Your husband will sleep with a girl your daughter’s age, her breasts spilling out of her blouse. Or your wife will remember she’s a lesbian and leave you for the woman next door. The other cat– the one you never really liked–will contract a disease that requires you to pry open its feverish mouth every four hours. Your parents will die.
No matter how many vitamins you take, how much Pilates, you’ll lose your keys, your hair and your memory. If your daughter doesn’t plug her heart into every live socket she passes, you’ll come home to find your son has emptied the refrigerator, dragged it to the curb, and called the used appliance store for a pick up–drug money.

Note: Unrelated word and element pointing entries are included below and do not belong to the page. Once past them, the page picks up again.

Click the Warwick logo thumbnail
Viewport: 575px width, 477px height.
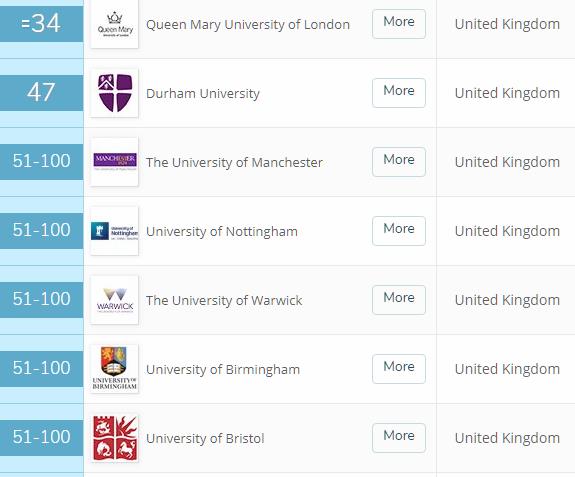pos(114,300)
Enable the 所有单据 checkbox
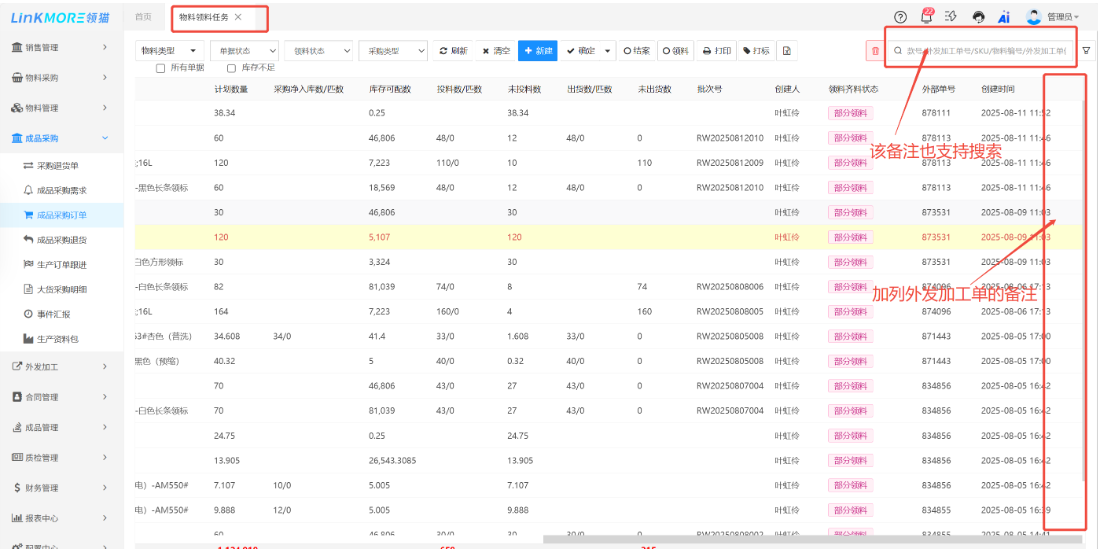Image resolution: width=1098 pixels, height=549 pixels. click(x=161, y=68)
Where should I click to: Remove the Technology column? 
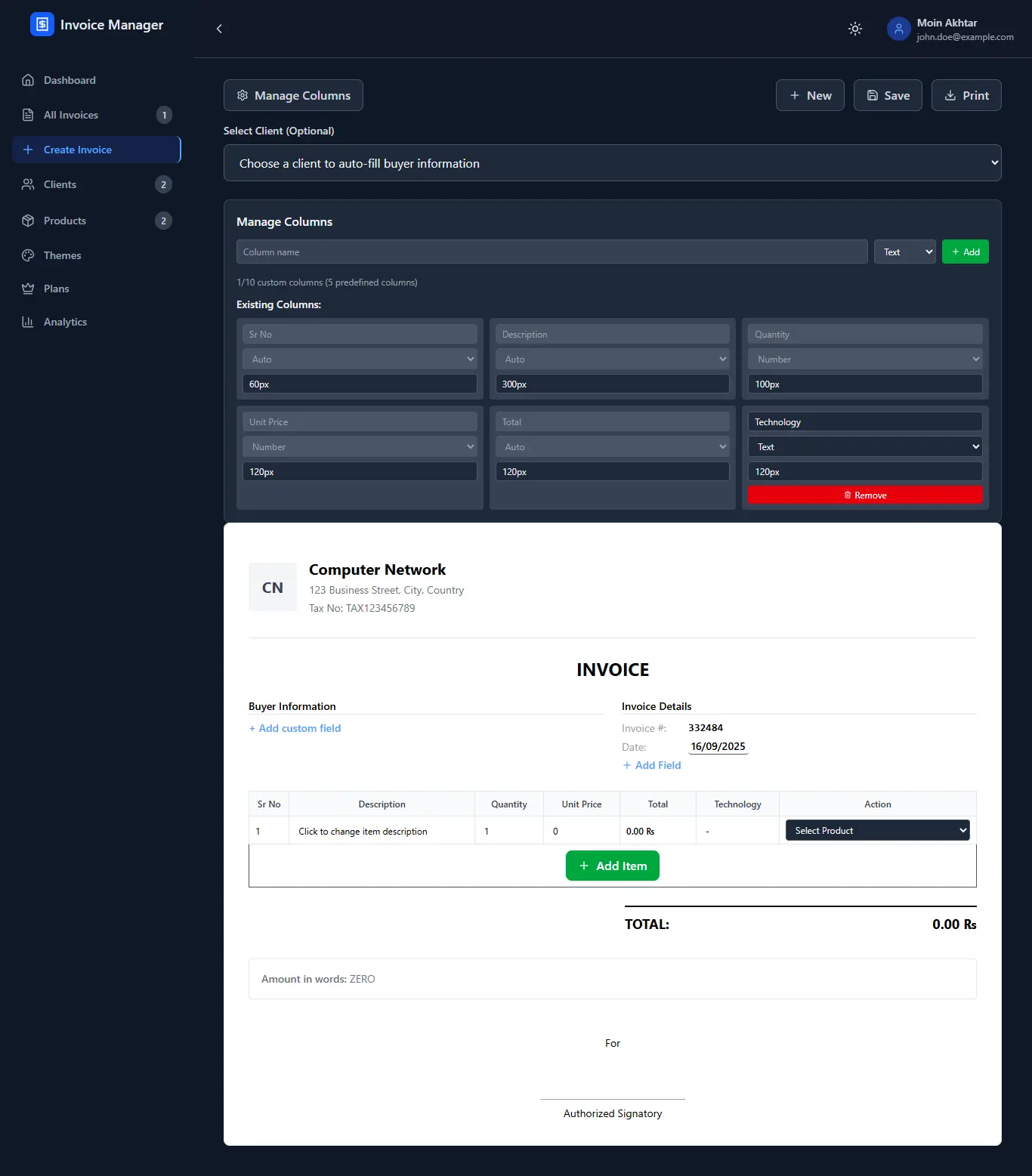tap(864, 495)

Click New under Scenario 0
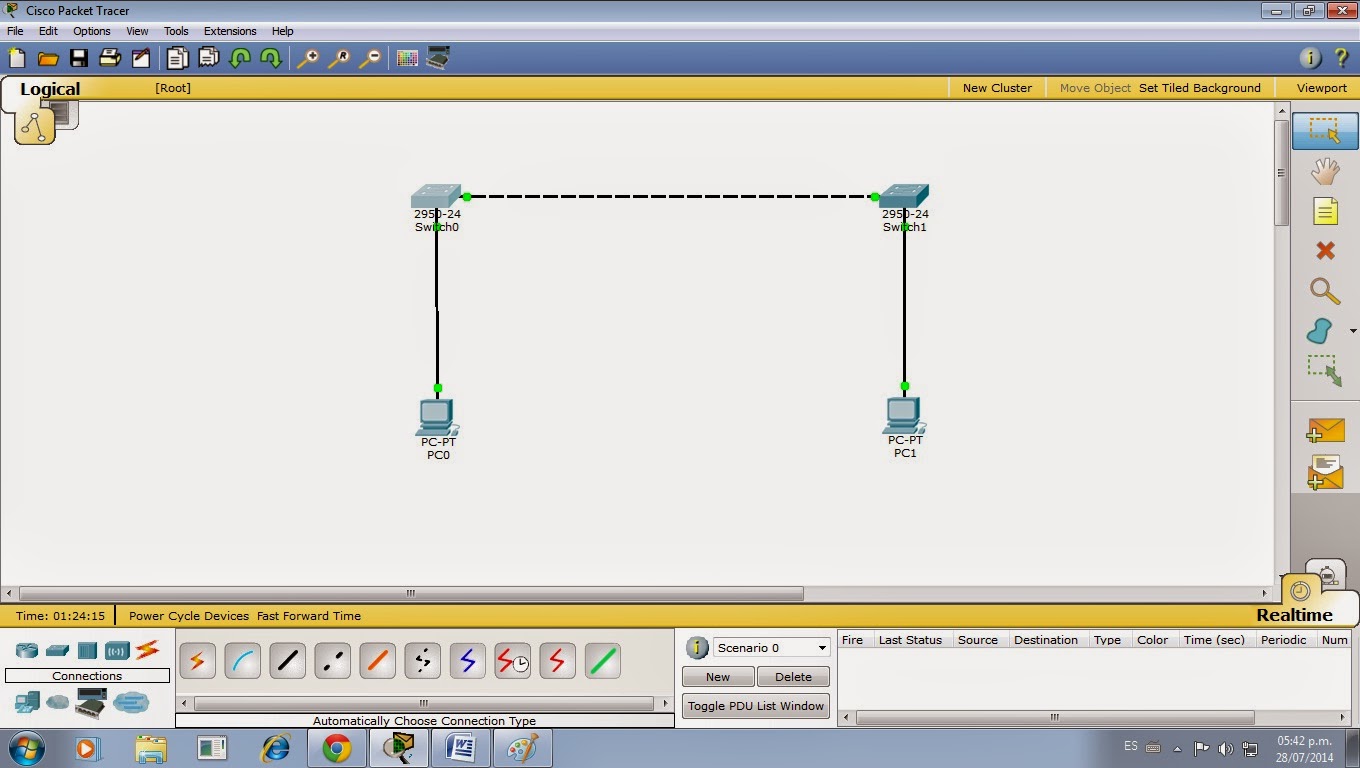point(717,676)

There’s a Buddhist story of a woman chased by a tiger. When she comes to a cliff, she sees a sturdy vine and climbs half way down. But there’s also a tiger below. And two mice–one white, one black–scurry out and begin to gnaw at the vine. At this point she notices a wild strawberry growing from a crevice. She looks up, down, at the mice. Then she eats the strawberry.
So here’s the view, the breeze, the pulse in your throat. Your wallet will be stolen, you’ll get fat, slip on the bathroom tiles of a foreign hotel and crack your hip. You’ll be lonely. Oh taste how sweet and tart the red juice is, how the tiny seeds crunch between your teeth.